Court Finds No ERISA Shield in Insider Trading Concerns

August 12, 2004 (PLANSPONSOR.com) - Plan sponsors can't duck their fiduciary duties by citing insider trading rules, according to a federal court.
By PS

>The US District Court for Southern Ohio said that American Electric Power Co. (AEP) would not have violated insider trading rules if it had disclosed non-public information regarding the company to its employees.

>In denying AEP’s motion to dismiss a class-action suit brought by employees in July of 2003 regarding the company’s 401(k) plan, Judge Algenon L. Marbley stated that the fiduciary would not have been in violation of insider trading rules by complying with ERISA obligations.   “A fiduciary cannot escape liability merely by pointing to the Plan as requiring it to act as it did,” Marbley said in his opinion.

>The suit alleges that AEP and its representatives breached their fiduciary duties by continuing to offer company stock options in the company’s retirement plan when it was clear that it was imprudent to do so.

>Siding with numerous other courts – including cases involving Enron, CMS Energy, and McKesson HBOC – Marbley asserted that because AEP, in their plan document, gave the fiduciaries the option of halting trading of the AEP Stock Fund, disclosing the non-public information, and then selling the fund shares as an option, the Defendants’ claims of conflict with insider trading rules held no sway.
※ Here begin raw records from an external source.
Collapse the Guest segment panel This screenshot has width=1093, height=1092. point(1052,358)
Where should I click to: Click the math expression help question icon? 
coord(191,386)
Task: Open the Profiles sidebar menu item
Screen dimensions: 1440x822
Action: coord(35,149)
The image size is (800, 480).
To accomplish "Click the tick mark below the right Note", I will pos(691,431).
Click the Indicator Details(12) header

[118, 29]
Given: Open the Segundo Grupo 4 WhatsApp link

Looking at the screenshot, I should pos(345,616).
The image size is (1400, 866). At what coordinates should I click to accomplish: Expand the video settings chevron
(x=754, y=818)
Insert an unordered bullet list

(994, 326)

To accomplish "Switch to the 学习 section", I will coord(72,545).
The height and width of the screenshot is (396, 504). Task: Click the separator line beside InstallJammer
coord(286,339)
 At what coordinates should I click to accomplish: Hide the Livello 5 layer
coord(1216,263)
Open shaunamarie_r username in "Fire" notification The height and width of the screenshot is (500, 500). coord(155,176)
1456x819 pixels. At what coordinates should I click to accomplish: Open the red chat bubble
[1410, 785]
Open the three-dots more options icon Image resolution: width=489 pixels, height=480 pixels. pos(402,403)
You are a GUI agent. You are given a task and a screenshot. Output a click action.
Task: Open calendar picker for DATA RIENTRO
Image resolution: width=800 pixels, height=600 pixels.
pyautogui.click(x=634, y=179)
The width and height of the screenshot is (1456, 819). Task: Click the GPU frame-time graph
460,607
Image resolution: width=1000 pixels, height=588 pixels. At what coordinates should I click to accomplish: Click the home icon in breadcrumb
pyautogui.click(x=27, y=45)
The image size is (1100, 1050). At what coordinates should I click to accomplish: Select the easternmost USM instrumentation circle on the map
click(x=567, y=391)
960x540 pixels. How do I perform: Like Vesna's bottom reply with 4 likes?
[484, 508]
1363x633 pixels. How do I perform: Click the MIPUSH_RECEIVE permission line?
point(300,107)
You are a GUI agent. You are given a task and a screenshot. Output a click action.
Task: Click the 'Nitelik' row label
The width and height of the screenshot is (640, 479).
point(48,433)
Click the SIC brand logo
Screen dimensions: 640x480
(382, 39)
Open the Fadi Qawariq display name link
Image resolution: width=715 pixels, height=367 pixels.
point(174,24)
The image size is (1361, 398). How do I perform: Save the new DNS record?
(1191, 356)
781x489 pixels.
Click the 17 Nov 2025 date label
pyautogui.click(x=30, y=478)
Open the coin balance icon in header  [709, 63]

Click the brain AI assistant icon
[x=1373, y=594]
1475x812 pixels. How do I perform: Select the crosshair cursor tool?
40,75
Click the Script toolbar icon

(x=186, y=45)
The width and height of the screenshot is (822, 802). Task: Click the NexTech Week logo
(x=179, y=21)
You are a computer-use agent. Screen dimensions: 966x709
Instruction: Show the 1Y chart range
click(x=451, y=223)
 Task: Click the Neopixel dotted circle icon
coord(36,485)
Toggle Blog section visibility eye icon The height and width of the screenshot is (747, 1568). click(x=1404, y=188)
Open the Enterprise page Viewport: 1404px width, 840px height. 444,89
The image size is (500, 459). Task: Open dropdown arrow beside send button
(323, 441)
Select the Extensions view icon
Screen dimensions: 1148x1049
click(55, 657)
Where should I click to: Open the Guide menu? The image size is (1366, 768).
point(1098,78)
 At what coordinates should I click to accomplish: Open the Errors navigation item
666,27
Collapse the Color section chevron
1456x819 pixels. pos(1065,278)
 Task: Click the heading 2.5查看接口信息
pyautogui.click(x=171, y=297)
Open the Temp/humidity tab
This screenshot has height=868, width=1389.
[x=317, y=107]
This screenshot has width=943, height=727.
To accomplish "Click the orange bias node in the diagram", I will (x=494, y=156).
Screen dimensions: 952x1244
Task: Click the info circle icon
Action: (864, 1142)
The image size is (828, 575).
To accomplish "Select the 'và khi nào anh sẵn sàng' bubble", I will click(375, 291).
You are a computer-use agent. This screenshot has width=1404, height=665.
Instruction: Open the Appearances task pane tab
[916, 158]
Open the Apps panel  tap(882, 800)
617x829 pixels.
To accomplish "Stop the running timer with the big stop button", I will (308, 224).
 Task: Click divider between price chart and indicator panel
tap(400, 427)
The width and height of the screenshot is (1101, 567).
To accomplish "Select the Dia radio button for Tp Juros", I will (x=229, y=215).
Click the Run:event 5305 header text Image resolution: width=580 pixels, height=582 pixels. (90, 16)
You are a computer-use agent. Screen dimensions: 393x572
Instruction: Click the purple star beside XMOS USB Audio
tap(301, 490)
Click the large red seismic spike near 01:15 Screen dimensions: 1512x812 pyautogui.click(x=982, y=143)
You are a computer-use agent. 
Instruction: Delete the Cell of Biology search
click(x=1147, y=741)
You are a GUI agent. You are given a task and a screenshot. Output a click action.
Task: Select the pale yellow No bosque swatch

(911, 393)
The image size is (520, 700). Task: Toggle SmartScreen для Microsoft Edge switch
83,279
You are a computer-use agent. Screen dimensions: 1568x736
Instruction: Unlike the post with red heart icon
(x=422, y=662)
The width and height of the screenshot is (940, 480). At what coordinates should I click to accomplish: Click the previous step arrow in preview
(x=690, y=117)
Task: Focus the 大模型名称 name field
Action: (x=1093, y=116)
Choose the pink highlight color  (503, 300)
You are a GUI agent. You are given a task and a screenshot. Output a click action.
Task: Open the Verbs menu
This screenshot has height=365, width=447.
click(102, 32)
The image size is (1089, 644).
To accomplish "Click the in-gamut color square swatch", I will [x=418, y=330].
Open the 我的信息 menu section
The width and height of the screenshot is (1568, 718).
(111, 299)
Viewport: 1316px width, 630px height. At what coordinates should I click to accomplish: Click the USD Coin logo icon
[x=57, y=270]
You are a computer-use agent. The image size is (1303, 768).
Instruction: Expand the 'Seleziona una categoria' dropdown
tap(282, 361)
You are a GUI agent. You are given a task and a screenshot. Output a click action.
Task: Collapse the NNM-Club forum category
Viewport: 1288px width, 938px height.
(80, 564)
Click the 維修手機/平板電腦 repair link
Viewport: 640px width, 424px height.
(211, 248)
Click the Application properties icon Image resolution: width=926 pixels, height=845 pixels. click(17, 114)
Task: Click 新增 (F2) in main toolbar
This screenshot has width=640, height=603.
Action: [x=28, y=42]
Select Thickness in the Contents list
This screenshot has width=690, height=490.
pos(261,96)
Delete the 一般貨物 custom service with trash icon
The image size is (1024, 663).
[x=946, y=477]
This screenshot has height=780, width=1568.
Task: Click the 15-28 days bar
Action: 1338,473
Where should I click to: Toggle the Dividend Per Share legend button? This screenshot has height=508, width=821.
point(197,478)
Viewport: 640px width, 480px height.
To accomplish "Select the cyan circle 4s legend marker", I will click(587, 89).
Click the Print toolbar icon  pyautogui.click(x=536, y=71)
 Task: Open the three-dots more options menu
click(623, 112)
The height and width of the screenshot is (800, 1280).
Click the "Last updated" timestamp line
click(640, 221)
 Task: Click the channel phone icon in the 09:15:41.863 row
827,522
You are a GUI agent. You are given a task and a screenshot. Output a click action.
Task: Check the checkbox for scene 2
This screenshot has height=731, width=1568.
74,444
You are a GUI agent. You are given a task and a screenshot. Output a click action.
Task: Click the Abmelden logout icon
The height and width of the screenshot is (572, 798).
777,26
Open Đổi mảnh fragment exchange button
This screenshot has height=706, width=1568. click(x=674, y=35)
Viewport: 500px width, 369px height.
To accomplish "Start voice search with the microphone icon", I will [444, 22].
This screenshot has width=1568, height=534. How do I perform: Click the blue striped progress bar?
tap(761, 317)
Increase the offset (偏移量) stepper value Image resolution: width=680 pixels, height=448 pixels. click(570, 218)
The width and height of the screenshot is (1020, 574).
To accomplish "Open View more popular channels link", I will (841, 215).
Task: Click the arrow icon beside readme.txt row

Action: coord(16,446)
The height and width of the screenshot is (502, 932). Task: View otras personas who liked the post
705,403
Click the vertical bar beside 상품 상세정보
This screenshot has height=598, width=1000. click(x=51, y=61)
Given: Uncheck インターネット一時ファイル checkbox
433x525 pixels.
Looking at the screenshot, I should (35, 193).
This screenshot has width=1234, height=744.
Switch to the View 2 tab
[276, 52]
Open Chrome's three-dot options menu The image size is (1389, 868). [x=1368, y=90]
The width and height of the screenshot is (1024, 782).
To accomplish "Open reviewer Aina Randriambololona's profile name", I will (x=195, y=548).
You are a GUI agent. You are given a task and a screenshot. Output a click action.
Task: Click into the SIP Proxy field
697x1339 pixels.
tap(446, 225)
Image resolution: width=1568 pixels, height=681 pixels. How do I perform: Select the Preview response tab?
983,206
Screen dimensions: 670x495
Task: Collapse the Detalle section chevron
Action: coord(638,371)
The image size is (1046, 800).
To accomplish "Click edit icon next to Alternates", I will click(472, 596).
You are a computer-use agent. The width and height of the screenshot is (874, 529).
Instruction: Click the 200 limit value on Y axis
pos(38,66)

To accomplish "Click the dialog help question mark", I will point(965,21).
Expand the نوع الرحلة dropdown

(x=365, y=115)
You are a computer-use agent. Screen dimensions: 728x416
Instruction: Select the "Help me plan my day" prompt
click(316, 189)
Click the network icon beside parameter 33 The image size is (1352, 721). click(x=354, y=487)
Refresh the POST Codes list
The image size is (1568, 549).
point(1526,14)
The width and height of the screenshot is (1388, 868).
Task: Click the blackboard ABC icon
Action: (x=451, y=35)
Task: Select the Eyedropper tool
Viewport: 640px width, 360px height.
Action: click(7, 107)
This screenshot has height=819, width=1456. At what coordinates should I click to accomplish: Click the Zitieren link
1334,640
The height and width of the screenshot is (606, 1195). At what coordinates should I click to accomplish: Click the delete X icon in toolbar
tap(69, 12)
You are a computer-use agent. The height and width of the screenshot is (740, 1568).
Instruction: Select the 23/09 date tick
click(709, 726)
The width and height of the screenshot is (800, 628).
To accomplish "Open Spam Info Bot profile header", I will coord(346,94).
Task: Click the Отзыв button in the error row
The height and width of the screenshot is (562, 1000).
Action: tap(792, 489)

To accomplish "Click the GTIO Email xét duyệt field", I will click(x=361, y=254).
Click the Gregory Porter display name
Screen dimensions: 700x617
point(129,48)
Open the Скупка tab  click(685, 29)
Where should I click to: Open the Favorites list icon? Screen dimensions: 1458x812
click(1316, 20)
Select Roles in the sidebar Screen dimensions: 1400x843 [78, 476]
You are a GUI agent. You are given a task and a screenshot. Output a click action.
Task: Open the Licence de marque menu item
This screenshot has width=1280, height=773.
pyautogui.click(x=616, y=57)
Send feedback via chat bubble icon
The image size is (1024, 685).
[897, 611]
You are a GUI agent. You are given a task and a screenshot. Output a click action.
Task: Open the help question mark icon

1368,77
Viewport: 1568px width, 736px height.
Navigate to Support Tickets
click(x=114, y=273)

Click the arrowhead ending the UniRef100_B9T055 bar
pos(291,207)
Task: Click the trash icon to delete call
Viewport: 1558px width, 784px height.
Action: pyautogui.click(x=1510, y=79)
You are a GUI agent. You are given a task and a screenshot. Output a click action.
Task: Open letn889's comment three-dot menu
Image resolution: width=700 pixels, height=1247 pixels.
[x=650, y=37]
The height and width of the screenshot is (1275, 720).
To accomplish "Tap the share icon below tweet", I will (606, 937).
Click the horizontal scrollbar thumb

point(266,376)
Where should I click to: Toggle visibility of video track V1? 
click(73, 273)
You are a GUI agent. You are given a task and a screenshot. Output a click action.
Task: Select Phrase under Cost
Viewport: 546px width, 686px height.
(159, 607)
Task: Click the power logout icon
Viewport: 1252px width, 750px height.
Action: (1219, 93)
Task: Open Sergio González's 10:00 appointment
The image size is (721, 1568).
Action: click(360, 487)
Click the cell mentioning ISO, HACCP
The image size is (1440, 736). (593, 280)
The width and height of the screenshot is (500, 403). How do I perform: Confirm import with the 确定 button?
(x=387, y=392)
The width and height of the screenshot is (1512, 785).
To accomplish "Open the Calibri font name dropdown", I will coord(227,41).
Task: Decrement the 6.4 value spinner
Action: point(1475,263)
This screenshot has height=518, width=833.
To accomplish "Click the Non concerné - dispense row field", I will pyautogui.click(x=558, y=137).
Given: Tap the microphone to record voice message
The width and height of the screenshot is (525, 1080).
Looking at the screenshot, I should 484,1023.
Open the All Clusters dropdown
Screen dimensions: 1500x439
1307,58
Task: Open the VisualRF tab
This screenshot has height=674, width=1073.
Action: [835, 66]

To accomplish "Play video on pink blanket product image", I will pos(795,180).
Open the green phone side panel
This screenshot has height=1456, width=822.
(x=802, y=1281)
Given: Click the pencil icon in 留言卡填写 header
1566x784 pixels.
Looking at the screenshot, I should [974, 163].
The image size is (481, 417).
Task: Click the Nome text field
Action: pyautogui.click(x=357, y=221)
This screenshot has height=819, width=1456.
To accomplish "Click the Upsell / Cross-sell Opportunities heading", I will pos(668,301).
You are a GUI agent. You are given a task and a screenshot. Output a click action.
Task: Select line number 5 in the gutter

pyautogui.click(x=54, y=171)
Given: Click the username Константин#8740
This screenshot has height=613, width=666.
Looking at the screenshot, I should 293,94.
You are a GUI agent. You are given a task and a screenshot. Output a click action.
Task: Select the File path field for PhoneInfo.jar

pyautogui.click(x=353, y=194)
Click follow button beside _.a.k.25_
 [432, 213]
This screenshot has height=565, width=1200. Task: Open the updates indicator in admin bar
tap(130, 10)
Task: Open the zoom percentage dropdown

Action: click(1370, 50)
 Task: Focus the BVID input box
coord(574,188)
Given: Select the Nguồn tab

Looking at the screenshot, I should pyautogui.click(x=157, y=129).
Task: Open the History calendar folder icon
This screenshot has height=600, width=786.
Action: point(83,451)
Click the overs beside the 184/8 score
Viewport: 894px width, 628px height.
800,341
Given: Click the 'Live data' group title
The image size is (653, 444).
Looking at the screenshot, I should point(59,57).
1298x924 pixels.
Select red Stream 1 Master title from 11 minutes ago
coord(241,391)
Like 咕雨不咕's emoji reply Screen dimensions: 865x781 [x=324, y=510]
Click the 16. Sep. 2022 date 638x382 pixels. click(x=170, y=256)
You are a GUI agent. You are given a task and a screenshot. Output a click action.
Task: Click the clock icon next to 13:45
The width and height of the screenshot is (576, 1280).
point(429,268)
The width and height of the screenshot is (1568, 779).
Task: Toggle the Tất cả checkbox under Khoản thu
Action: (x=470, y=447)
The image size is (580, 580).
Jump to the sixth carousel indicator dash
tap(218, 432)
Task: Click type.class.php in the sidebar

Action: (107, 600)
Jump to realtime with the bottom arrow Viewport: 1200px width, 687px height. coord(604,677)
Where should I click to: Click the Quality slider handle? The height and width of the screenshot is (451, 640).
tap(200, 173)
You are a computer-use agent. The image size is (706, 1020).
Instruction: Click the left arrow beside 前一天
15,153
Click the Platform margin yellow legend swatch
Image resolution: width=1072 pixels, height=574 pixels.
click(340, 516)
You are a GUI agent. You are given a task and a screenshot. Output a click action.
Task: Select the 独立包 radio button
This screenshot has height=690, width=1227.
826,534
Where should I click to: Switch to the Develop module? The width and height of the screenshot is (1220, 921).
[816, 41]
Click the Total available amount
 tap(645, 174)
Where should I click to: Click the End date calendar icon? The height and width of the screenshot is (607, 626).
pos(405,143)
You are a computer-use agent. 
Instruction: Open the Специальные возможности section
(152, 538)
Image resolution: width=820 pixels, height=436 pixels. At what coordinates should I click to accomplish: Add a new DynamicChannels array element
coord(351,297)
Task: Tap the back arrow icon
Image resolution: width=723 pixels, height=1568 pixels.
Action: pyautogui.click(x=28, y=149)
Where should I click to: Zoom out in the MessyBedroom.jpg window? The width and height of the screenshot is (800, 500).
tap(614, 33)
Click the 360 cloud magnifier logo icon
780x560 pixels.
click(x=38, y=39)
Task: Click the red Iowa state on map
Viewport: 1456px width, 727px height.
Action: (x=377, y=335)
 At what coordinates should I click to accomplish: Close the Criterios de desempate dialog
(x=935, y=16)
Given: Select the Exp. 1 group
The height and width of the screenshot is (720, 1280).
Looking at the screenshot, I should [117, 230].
Thus, the Court dismissed the defendants’ claim that they “lacked the power, authority or discretion to take such action.”

>In asserting its motion to dismiss the case, AEP claimed that, among other things, the suit failed to adequately show that each defendant was a plan fiduciary. Additionally, the defendants claimed that under section 404(c) of ERISA, the fiduciary of an individual account should not be liable for the investment choices made by plan participants. These claims were rejected by the court, which ruled that both were issues that should be decided at trial.

>Finally, the Court refused to accept AEP’s argument regarding a presumption of reasonableness. Because it was an employee stock ownership plan, the Defendants argued, AEP’s plan was entitled to a presumption of reasonableness regarding the decision to remain invested in the company stock. The Plaintiffs claim that this presumption would not apply because the plan was not an Employee Stock Ownership Plan (ESOP). Whether or not the plan was an ESOP, the court argued in dismissing the claim, was something that must be decided at trial.

>The case is in re AEP ERISA Litigation, S.D. Ohio, No. 03-CV-67, 8/10/04.